▶ TEXTAUSZUG
___

SPOX: Herr Ollert, lassen Sie uns über Musik sprechen.

Simon Ollert: Über Musik?

SPOX: Ja. Welche Musikrichtung hören Sie gern?

Ollert: Hip-Hop oder Pop.

SPOX: Weil?

Ollert: Weil sich der Bass öfter abwechselt und die Lieder melodischer sind. Ich spüre Musik eher, als dass ich sie höre. Von den Texten verstehe ich überhaupt nichts. Auch nicht, wenn ich voll aufdrehe.

SPOX: Sie sind von Geburt an taub.

Ollert: Richtig, ich bin medizinisch taub. Ohne Hörgeräte höre ich nichts, aber es gibt eben eine gewisse Resthörigkeit. Geräusche ab 100 Dezibel (vergleichbar mit einer Motorsäge; Anm. d. Red.) nah an meinem Ohr höre ich in einem leisen Flüsterton. Oft ist das dann von der Umgebung abhängig. Je lauter die Umweltgeräusche sind, desto mehr bin ich von den Lippenbewegungen abhängig.

SPOX: Im Stadion gibt es jede Menge Umweltgeräusche.

Ollert: Das stimmt. Man kann sich das vorstellen wie in einer lauten Bahnhofshalle. Es prasseln unglaublich viele verschiedene Geräusche auf einen ein, man versteht aber eigentlich gar nichts. So ist es im Fußballstadion mit den ganzen Fans und Trommeln.

___

▶ ERFASSTE DATEN
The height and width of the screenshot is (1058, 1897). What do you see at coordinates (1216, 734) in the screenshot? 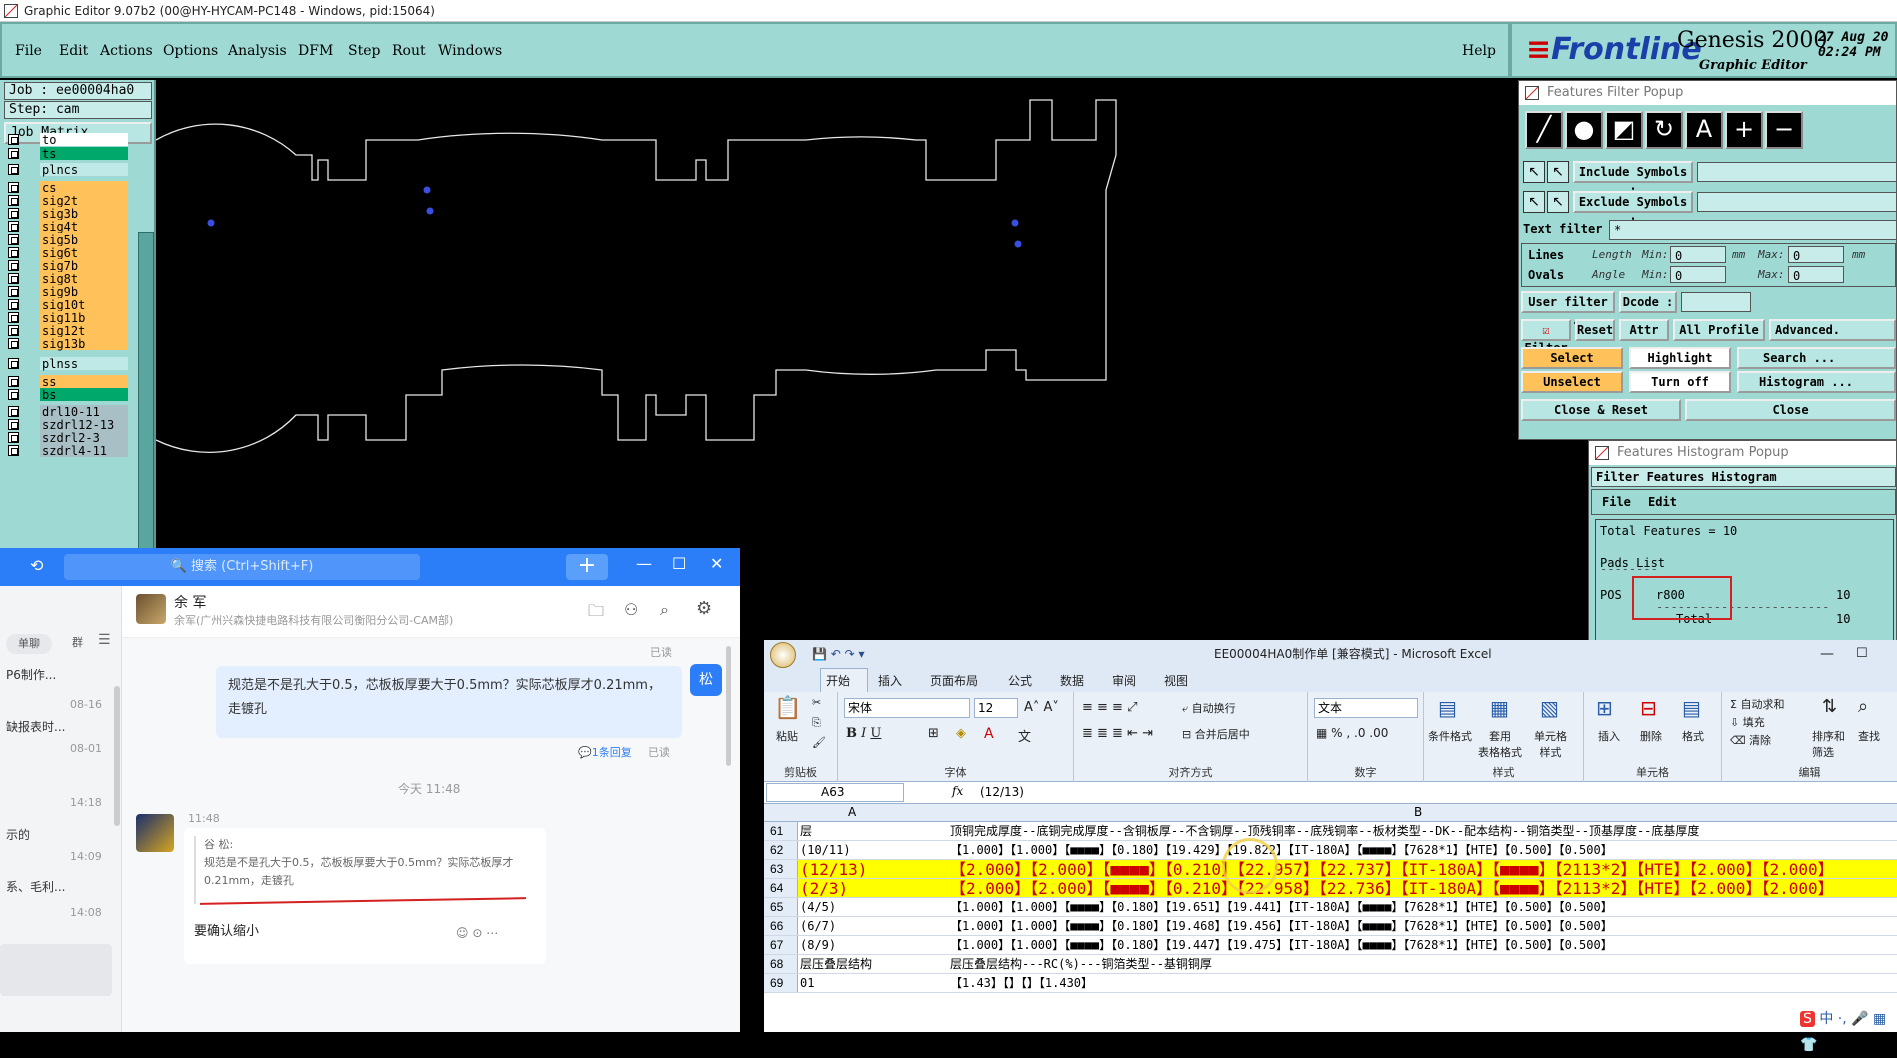
I see `merge-center-button: ⊟ 合并后居中` at bounding box center [1216, 734].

___

▶ AUFGABENSTELLUNG
Prüfen Sie, ob die folgenden Aussagen mit dem Interview mit Simon Ollert übereinstimmen: (a) Ollert hört am liebsten klassische Musik. (b) Ollert versteht die Liedtexte, wenn er die Musik sehr laut stellt. (c) Bei lauter Umgebung ist Ollert stärker auf Lippenbewegungen angewiesen. Beantworten Sie jede Aussage mit Ja oder Nein, und zitieren Sie die entscheidenden Worte des Interviews wörtlich.

▶ ERGEBNIS
(a) Nein: „Hip-Hop oder Pop.“
(b) Nein: „Von den Texten verstehe ich überhaupt nichts. Auch nicht, wenn ich voll aufdrehe.“
(c) Ja: „Je lauter die Umweltgeräusche sind, desto mehr bin ich von den Lippenbewegungen abhängig.“